Good Morning, Australia! – El Nino’s coming and it’s going to be bad – She thought she had made it to safety – A US court says NSA spying is illegal – Japan is told to face up to its wartime atrocities – And a lot more in your CareerSpot World News Briefs:

The Bureau of Meteorology next week is expected to confirm that the world is heading into a major El Nino weather event, according to Fairfax News.  It’s all but certain to bring more drought, water shortages, and bushfires to eastern Australia, and it will be especially evident during Winter and Spring.  This will be devastating news to areas of VIC, NSW, and QLD that are already struggling after 30 months of drought.

A swath of tornadoes marched across the American plains from Nebraska to Oklahoma on Wednesday.  At least 20 people were injured, and one 42-year old woman was killed after she made it safely into her underground tornado shelter in Oklahoma City – but torrential rain fell and flooded the basement, and she drowned. 

A Federal court in New York ruled that the National Security Agency’s (NSA) mass telephone surveillance – as revealed by whistleblower Edward Snowden – is illegal.  The decision clears the way for a full legal challenge against the agency.  This comes as a fight looms in the US Congress is to end, extend, or replace the metadata collection program.
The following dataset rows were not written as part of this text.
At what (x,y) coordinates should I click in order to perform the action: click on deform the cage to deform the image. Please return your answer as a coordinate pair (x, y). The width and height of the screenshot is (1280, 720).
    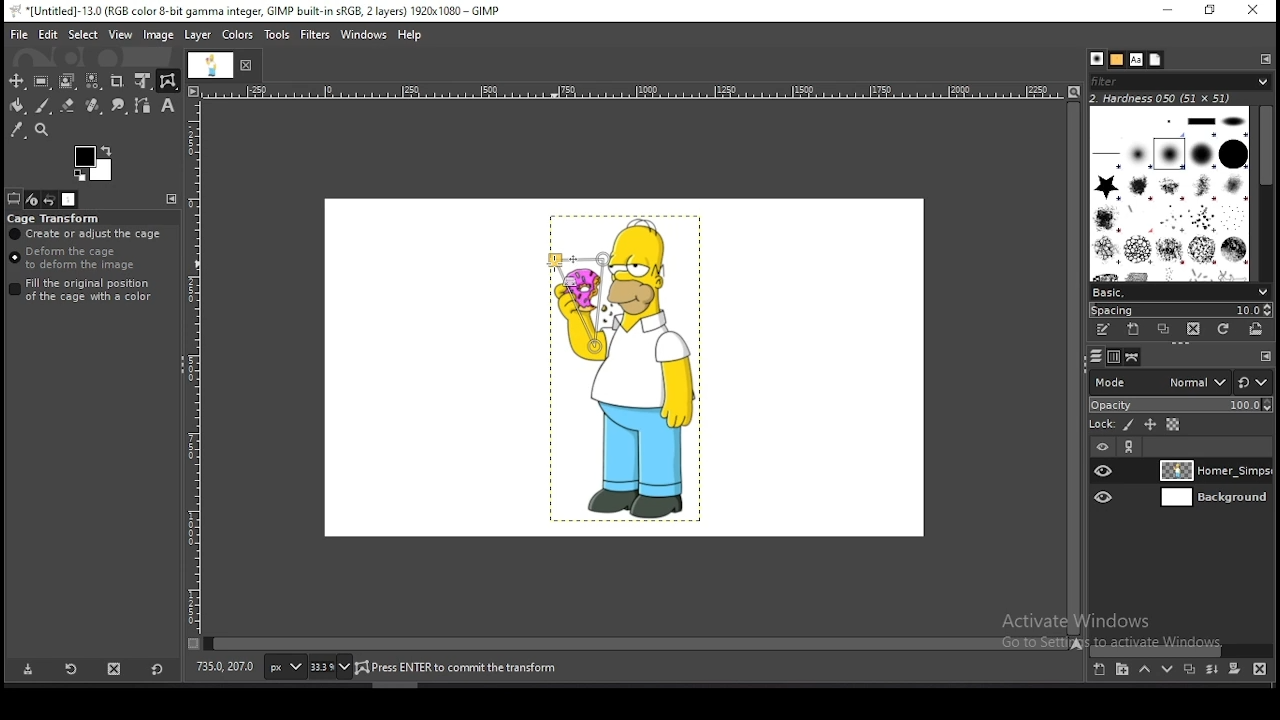
    Looking at the image, I should click on (76, 259).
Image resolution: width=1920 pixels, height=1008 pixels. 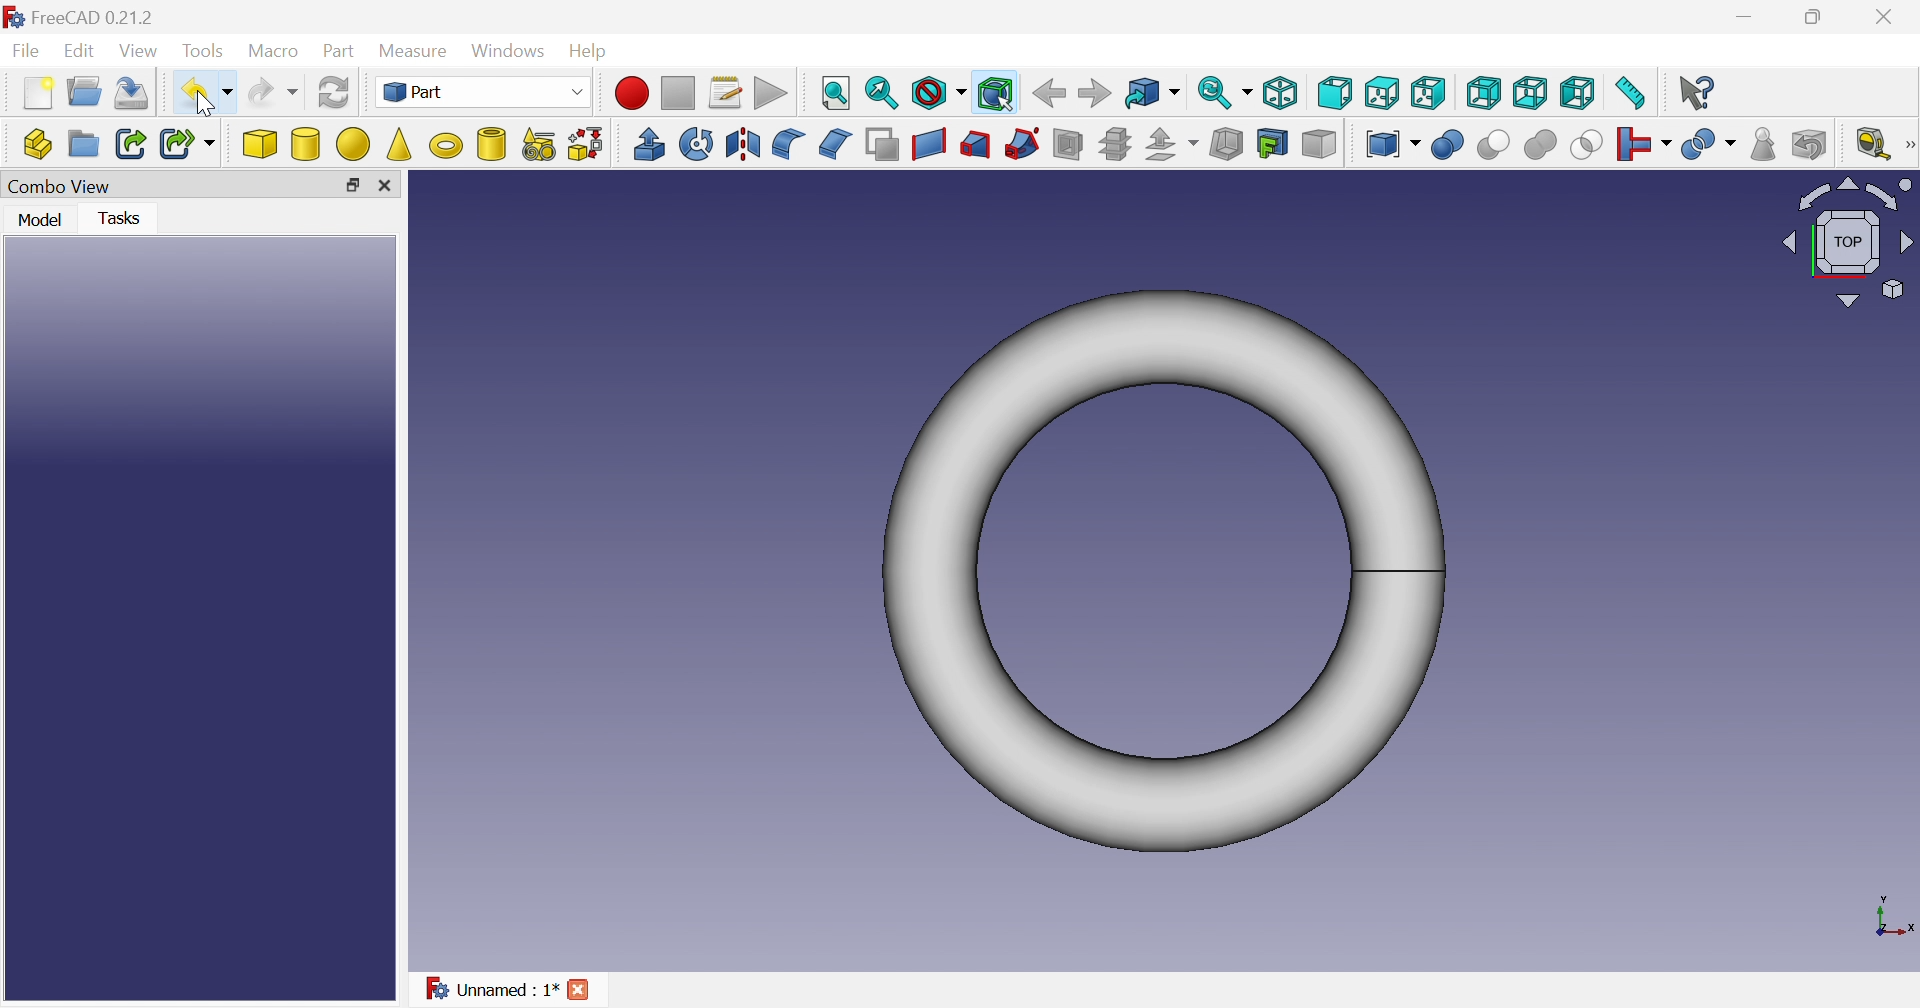 What do you see at coordinates (588, 145) in the screenshot?
I see `Shape builder` at bounding box center [588, 145].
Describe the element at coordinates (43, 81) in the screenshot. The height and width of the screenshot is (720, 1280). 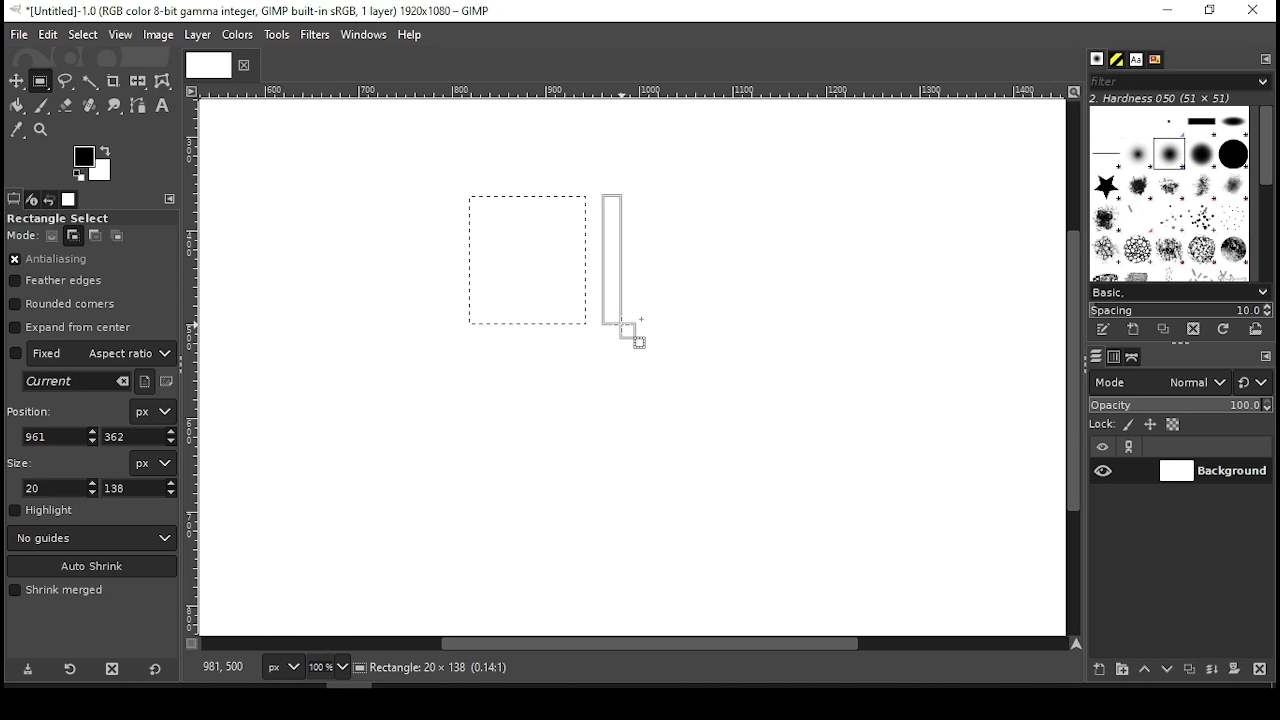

Some of the world’s brightest academics is calling on Japan to face its World War II responsibilities once and for all, amid growing unease with Prime Minister Shinzo tendency to whitewash the past.  Scholars from top institutions including Harvard, Yale, the University of Chicago, and the London School of Economics sign an open letter to Abe.  This year marks the 70th anniversary of Japan’s defeat in World War II, and Japan’s ruling party is lousy with members who deny the abuse of foreign captives forced to work as “comfort women” in military brothels, and the systematic slaughter of civilians in Nanjing.

Thailand has transferred some 50 police officers with suspected links to human trafficking networks.  This comes after the grisly discovery of more than 30 bodies in shallow graves at trafficking camps in the densely forested south.  The dead are suspected to be Rohinghya Muslim migrants from Myanmar and Bangladesh, escaping persecution and poverty to seek work abroad.  Human Rights Watch is hinting that Thailand isn’t doing enough – the investigation seems to cover politicians and police, but not military personnel or forestry officials.

Mexican police rescued around 100 migrants rescued from a trafficking gang near the capital Mexico City.  Most were from even poorer countries in Central America, although a few appear to have originated from India and Sri Lanka.  They were apparently journeying north to attempt to enter the US illegally, when the trafficking gang kidnapped them and tried to extort money from the families.

Thousands of travelers were stranded when a fire gutted Terminal 3 at Rome’s main Fiumicino Airport, forcing it to shut down on Thursday morning.  A few workers suffered smoke inhalation, but none were seriously injured.  Investigators believe an electrical short caused the blaze.

Burundi’s President Pierre Nkurunziza is pledging not to run for a fourth term, but that was not enough to stop the growing and often deadly protests by people upset that he’s running for a third term.  The third term, they say, violates a peace agreement that ended Burundi’s civil war in 2005.  Burundi’s courts have ruled that because Nkurunziza was appointed to his first term, he is legally entitled to stand for office twice more, hence the current trouble.

Did I mention that the UK Election is tight and contentious?  Labour and the Tories are tied at around 34 percent approval, and that could lead to minor parties achieving kingmaker status – or to gridlock.  Or, the outcome might be a boring ol’ affirmation of the status quo and the UK could disappoint the fans even worse than Floyd Mayweather and Manny Pacquiao.  Seriously, how’s David Cameron’s shoulder?  Oh, the unpredictableness of it all.

A Japanese Zoo is apologizing for something that’s really not its fault.  The Takasakiyama Zoo in southern Oita Prefecture has a new baby Monkey, and asked the public to name her.  The public chose “Charlotte”.  Yep, the same name as the new daughter of Prince William and Princess Kate.  Horrified people called in and asked zookeepers how Japan would like it if a British named a monkey after a Japanese royal.  A compromise is on the horizon and the little monkey will likely be renamed after another princess – Elsa from the Disney flick “Frozen”.